50/- per day by agricultural operations, disentitle her to receive maintenance from her husband? It is our considered view that such statements without anything more would not be sufficient to deny maintenance to the wife from her husband. It is to be kept in mind that it is the responsibility of the husband to maintain his wife and wife has the right to claim maintenance so long as she stays away from the matrimonial home under compelling circumstances. The wife's right to claim maintenance under Section 125 Cr.P.C. can be denied only in the circumstances provided under sub-section (4) of the said section." Principle is that when prima facie marriage is established, maintenance should be awarded because section 125 Cr.P.C. is intended to curtail destitution and also to ameliorate orphancy. The object is to achieve social purpose and to prevent vagrancy and destitute.

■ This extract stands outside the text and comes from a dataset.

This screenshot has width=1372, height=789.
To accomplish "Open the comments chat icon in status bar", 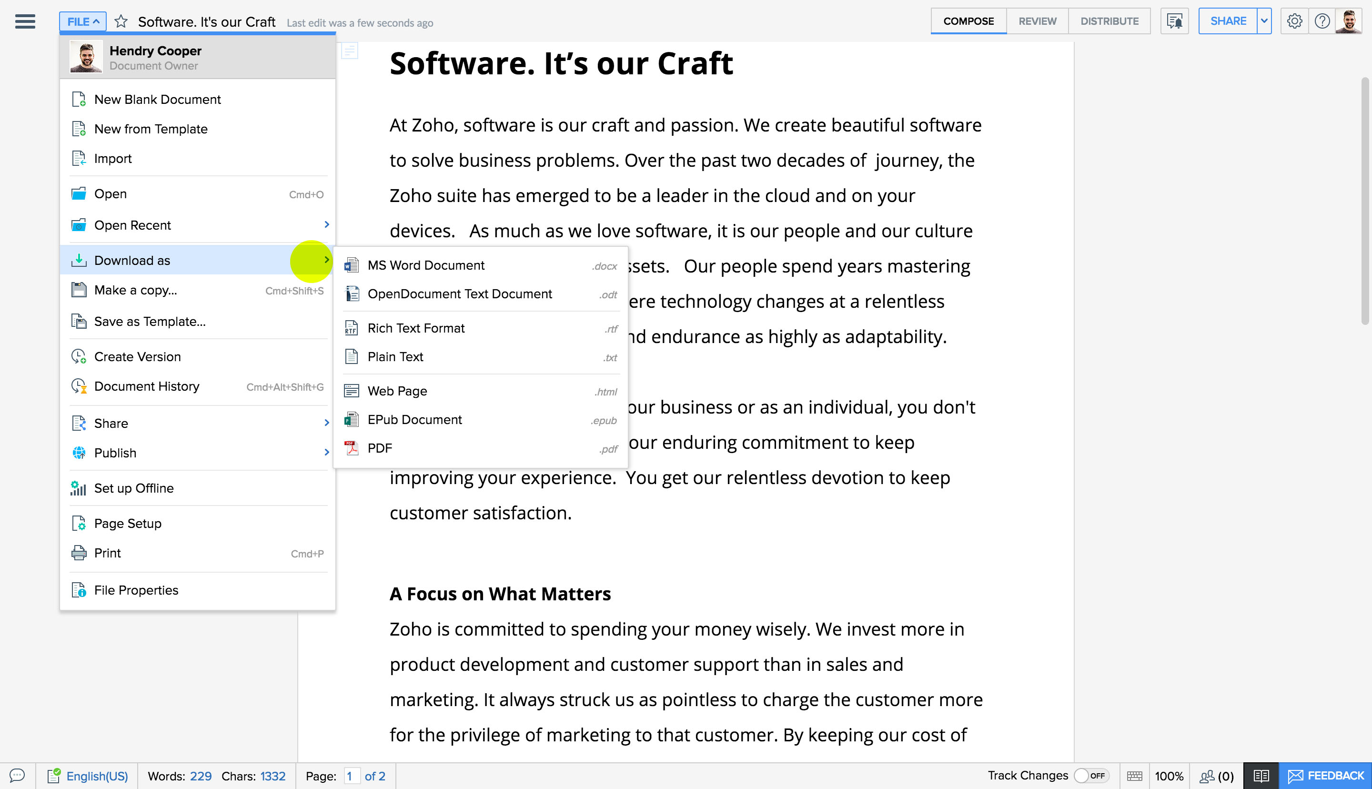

The applicant-revisionist is trying to get maintenance since 24.07.2000 through this application but not even a single penny in lieu of maintenance has been received from her husband. The proceeding under section 125 (4) Cr.P.C. provides a speedy remedy for supply of food, clothing and shelter to the deserted wife whereas the opposite party no. 2 has failed to establish that applicant-revisionist without any sufficient reason refused to live with him. In view of what has been indicated above, the impugned order passed by the Judge, Family Court, Jhansi is not justified. Therefore, the impugned order is not liable to be sustained. The revision is allowed. The impugned order, passed by Shri Heera Lal Kardam, Judge Family Court, Jhansi in Case No. 175 of 2000 (Smt. Sunita Agarwal vs. Arvind Agarwal) is hereby set aside and the matter is remanded back to the court concerned for decision afresh expeditiously, preferably within three months. Office is directed to communicate this order for necessary compliance.